§ **DOKUMEN**
Dalam pandangan ini, para filsuf adalah orang terakhir yang seharusnya atau ingin berkuasa. Republik membalikkan klaim ini, dengan alasan bahwa justru fakta bahwa para filsuf adalah orang terakhir yang ingin berkuasalah yang membuat mereka memenuhi syarat untuk melakukan hal tersebut . Hanya mereka yang tidak menginginkan kekuasaan politik yang bisa dipercaya.

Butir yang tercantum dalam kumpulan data
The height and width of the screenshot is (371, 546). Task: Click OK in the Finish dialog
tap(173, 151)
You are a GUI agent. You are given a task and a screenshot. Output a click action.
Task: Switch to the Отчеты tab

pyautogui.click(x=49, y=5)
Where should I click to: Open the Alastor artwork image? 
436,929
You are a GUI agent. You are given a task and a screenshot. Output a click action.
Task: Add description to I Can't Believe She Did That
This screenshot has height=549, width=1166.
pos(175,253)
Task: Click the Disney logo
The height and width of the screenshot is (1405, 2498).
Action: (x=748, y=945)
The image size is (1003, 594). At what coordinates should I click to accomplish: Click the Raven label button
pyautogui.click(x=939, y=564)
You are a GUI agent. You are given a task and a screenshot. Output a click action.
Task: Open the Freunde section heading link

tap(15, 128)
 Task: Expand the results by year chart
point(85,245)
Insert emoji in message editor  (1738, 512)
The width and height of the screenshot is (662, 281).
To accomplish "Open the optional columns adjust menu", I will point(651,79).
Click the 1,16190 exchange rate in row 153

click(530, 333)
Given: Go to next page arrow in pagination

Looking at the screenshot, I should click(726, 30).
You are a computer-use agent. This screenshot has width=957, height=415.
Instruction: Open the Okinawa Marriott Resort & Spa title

§ **DAFTAR TUGAS**
a – Menurut dokumen, siapa saja yang bisa dipercaya?
b – Tuliskan setiap kalimat yang terdapat dalam dokumen.
Entri di atas tidak berperan dalam hal ini.

§ **JAWABAN BERURUTAN**
a – Hanya mereka yang tidak menginginkan kekuasaan politik.

b –
1. Dalam pandangan ini, para filsuf adalah orang terakhir yang seharusnya atau ingin berkuasa.
2. Republik membalikkan klaim ini, dengan alasan bahwa justru fakta bahwa para filsuf adalah orang terakhir yang ingin berkuasalah yang membuat mereka memenuhi syarat untuk melakukan hal tersebut .
3. Hanya mereka yang tidak menginginkan kekuasaan politik yang bisa dipercaya.